O My America!
Second Acts in a New World
-
- £7.99
-
- £7.99
Publisher Description
Shortlisted for the Dolman Travel Book Award
After reckoning with the ends of the earth in acclaimed books such as Terra Incognita and The Magnetic North, Sara Wheeler rediscovered America thirty-five years after her first Greyhound trip across the country. She returns in turbulent midlife to trace the steps of six women who fled various sorts of trouble in nineteenth-century England and went to the United States to reinvent themselves.
Her travel companions include Fanny Trollope, mother of Anthony and author of the biting Domestic Manners of the Americans; the actress Fanny Kemble, who shocked the nation with her passionate first-hand indictment of slavery; the prolifically pamphleteering economist Harriet Martineau; the homesteader Rebecca Burlend, who had never been more than twelve miles from her Yorkshire village before she sailed to the New World; the traveller Isabella Bird, whose many ailments remained in check as long as she was scaling the Rockies; and the novelist Catherine Hubback, niece of Jane Austen, who deposited her husband in a madhouse and rode the brand-new rails to San Francisco.

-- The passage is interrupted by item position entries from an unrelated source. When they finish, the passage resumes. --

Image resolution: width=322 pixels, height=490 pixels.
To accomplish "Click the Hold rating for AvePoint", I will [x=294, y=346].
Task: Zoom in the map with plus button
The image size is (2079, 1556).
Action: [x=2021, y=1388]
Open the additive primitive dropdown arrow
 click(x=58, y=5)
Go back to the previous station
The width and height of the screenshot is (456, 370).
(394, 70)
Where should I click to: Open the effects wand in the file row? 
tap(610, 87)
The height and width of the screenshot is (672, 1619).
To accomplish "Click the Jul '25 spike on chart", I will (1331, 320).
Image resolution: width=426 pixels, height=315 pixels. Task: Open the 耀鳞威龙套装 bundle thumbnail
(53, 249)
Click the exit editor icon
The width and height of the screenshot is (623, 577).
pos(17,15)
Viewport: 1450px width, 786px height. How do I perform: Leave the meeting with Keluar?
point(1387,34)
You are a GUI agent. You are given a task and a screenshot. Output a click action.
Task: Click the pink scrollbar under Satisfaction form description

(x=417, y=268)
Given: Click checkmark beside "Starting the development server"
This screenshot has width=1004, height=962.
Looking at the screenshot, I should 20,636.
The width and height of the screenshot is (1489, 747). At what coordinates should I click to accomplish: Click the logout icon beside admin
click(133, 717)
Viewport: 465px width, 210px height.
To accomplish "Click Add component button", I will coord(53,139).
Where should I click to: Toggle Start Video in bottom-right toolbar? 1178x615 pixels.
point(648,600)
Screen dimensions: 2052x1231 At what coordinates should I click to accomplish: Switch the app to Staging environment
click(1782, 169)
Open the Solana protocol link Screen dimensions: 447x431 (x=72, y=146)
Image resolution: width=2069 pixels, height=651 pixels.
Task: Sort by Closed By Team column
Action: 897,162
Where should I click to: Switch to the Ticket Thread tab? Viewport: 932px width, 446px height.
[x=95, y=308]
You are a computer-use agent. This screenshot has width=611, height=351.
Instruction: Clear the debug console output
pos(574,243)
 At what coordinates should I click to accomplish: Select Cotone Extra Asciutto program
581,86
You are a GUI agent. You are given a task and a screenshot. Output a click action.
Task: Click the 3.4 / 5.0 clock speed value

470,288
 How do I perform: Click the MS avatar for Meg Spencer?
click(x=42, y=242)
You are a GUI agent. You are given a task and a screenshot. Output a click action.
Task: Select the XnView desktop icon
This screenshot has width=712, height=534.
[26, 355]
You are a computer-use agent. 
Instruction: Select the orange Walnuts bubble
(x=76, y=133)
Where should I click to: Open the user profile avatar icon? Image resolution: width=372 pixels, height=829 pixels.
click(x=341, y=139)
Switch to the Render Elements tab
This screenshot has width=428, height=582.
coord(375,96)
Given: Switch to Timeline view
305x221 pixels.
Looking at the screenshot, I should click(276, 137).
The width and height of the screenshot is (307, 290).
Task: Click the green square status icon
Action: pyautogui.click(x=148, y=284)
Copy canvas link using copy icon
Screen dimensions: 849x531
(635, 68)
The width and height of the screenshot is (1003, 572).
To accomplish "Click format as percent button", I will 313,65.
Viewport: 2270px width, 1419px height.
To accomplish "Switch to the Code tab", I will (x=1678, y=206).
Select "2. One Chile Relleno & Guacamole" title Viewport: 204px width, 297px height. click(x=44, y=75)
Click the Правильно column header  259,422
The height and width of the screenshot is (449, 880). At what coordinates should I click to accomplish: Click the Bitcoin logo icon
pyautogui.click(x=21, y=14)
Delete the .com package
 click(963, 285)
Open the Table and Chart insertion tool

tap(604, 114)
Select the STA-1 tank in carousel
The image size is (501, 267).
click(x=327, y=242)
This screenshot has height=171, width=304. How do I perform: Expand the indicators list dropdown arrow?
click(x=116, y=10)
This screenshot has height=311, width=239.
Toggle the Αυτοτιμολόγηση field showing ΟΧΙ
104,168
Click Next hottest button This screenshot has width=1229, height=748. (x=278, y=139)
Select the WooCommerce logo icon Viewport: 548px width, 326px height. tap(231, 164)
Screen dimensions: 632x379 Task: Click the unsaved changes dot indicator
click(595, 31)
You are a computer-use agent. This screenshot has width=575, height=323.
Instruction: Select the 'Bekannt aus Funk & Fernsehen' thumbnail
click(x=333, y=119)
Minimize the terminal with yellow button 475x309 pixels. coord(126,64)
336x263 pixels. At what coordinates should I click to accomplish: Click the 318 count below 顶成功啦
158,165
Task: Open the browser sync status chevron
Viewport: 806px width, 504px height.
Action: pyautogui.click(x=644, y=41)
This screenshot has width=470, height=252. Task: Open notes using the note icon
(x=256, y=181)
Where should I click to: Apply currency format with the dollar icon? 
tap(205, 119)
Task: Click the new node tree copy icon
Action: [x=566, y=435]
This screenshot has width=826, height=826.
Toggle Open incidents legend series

Tough-minded outsiders, these women’s truest qualities emerged in a country as incomplete and tentative as their native land was staid and settled. And they discovered second acts for themselves at a time when the world expected them to disappear politely. From the swampy heat of Georgia’s Sea Islands to the icy purity of the Cascades, Sara Wheeler finds their path, and her own.
PUBLISHERS WEEKLY
British travel writer Wheeler (Terra Incognita) narrates the journeys of six 19th-century Englishwomen whose battles "to be themselves in a man's world as late middle age loomed" were transformed by their sojourns and in some instances, immigration to a burgeoning America: Fanny Trollope, mother of Anthony and a popular writer herself; Fanny Kemble, an actress turned unhappy slave-plantation wife turned abolitionist; radical social commentator Harriet Martineau; Illinois homesteader Rebecca Burland; invalid Isabella Bird, whose rugged adventures in Colorado put her illnesses into remission; and Jane Austen's niece, Catherine Hubback, who reinvented herself in Gold Rush era San Francisco. Wheeler creates vivid portraits of these female adventurers with vastly differing personalities and experiences, but she conveys a depressing lack of feminist awareness, describing postmenopausal years as "frumpy" and "the last gray chapters of female lives," referring to these brave women as her "girls," and selecting them as subjects "based on feelings of sympathy and empathic mockery." She seems shocked that their stories and tenacity "revealed a land as exotic as any youthful Xanadu." The narrative includes detours into American history and minibiographies of male icons, including Erskine Caldwell, Al Cap, Buffalo Bill Cody, and John Steinbeck. Wheeler's parallel travelogue distracts enough to seem self-indulgent but is too fragmentary to add much insight. 47 b&w illus. and maps.